A en croire ses informations en sa possession dit-il, il s’agit d’une stratégie savamment préparée par le Président du Sénat (Cfr. Bahati Lukwebo), le Procureur Général près la Cour Constitutionnelle ( Ndlr. Jean Paul Mokolo), et l’inspecteur Général des Finances (Cfr Jules Alengete) pour garder ses immunités levées et permettre les poursuites judiciaires à l’encontre de Matata.
 » Je suis déjà prévenu des dossiers de tout ordre qui se préparent avec l’appui de l’Inspection Générale des Finances et de l’Inspection judiciaire qui attendent la fermeture de la session parlementaire actuelle pour que des poursuites judiciaires soient enclencher contre Matata Ponyo« , dénonce-t-il.

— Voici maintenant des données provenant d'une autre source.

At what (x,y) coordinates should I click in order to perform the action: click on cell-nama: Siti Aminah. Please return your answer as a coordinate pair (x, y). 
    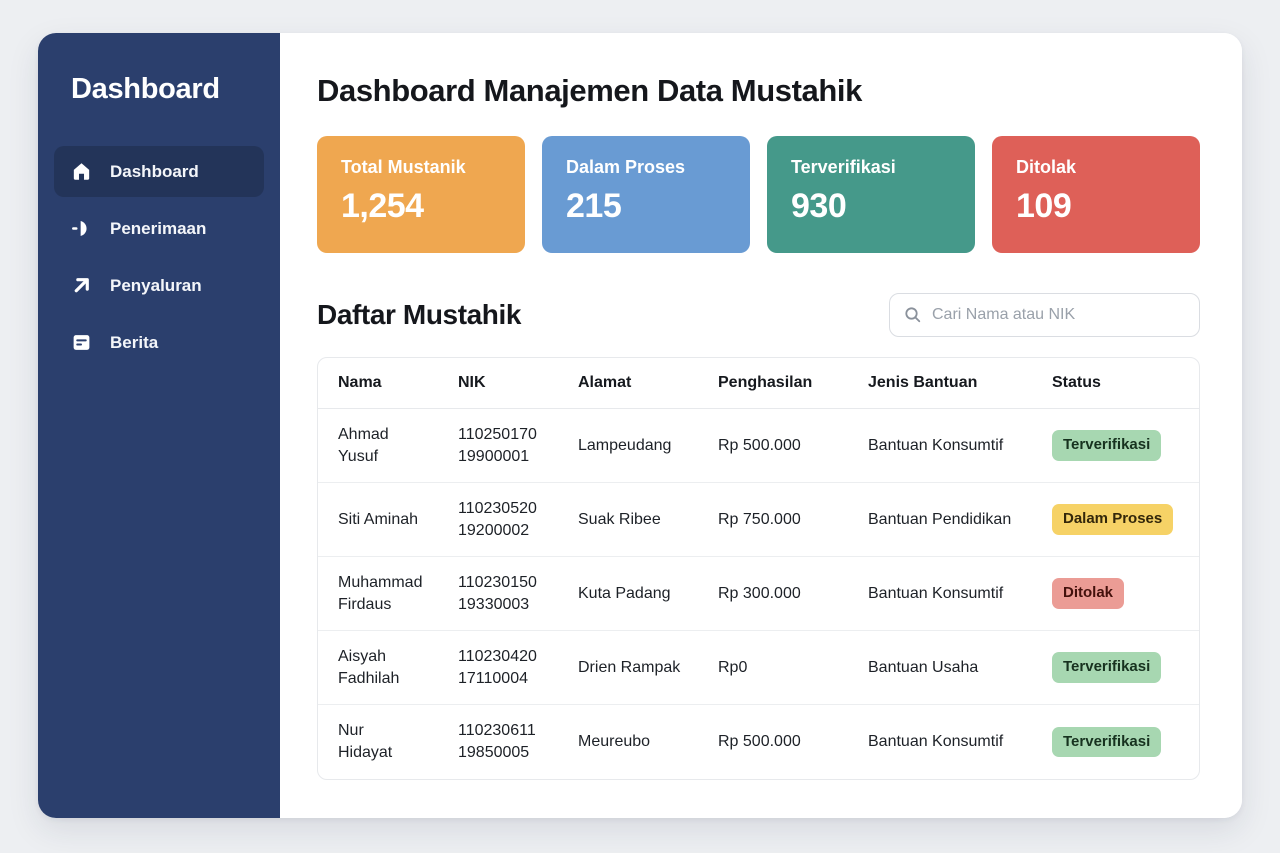
    Looking at the image, I should click on (378, 519).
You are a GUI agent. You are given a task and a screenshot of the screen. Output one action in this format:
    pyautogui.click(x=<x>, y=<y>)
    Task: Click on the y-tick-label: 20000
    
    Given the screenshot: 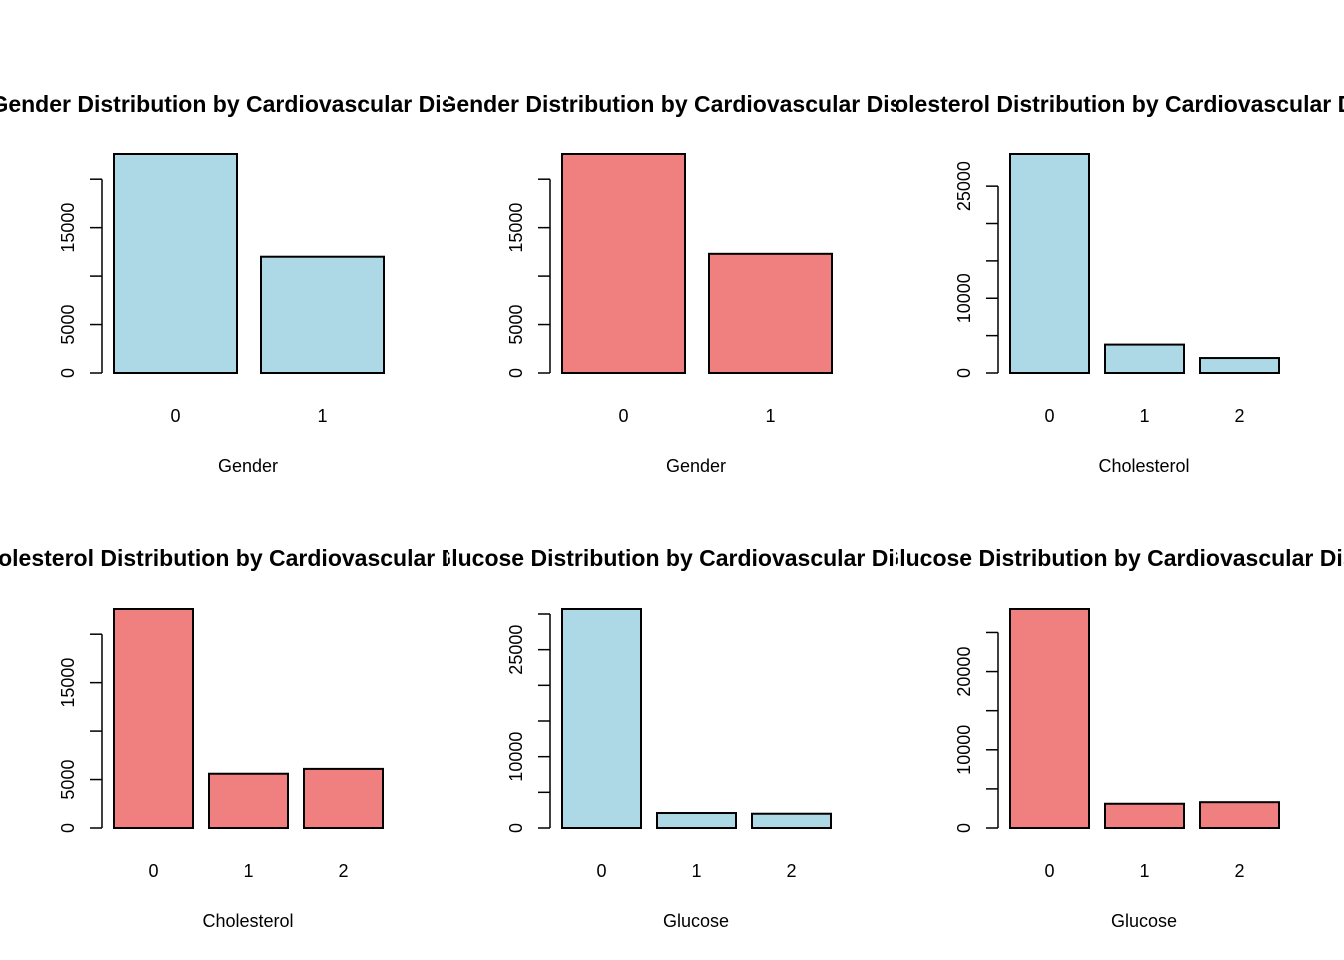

Pour Augustin Matata Ponyo, c’est anormal que le Bureau du sénat devienne un instrument, en complicité avec la justice, qui a pour mission de déstabiliser les sénateurs, salir leur réputation, et faciliter leur poursuites judiciaires et leur emprisonnement sans infraction.

C’est toute aussi claire que l’eau de Roche que la chambre des sages puissent restituer ses immunités parlementaires reconnues par les lois de la République qui ne sont pas du reste pas un don du Sénat ou du gouvernement, mais qui sont plutôt un droit constitutionnel lui accordé par la population en sa qualité de député National puis sénateur.  » il est inacceptable que le droit du peuple soit foulé au pied par le Président du Sénat et le Procureur Général près la Cour Constitutionnelle« , a-t-il conclu en exigeant de lui retourner ses immunités, ses mouvements de circuler etc.

Contre toute attente, le Président du Sénat Modeste Bahqui, malgré les explications fournies par le Sénateur Matata Ponyo, n’attend pas remettre les immunités lui reconnues mais, a interprété la disposition de l’article 164 de la Constitution, lui qui fut parmi les co-rédacteurs suivant sa compréhension de faire traîner d’appliquer la décision de la justice. Tout le monde a crié au scandale que le Président du sénat puisse interpréter la disposition Constitutionnelle, en lieu et place de la Cours des cours de le faire.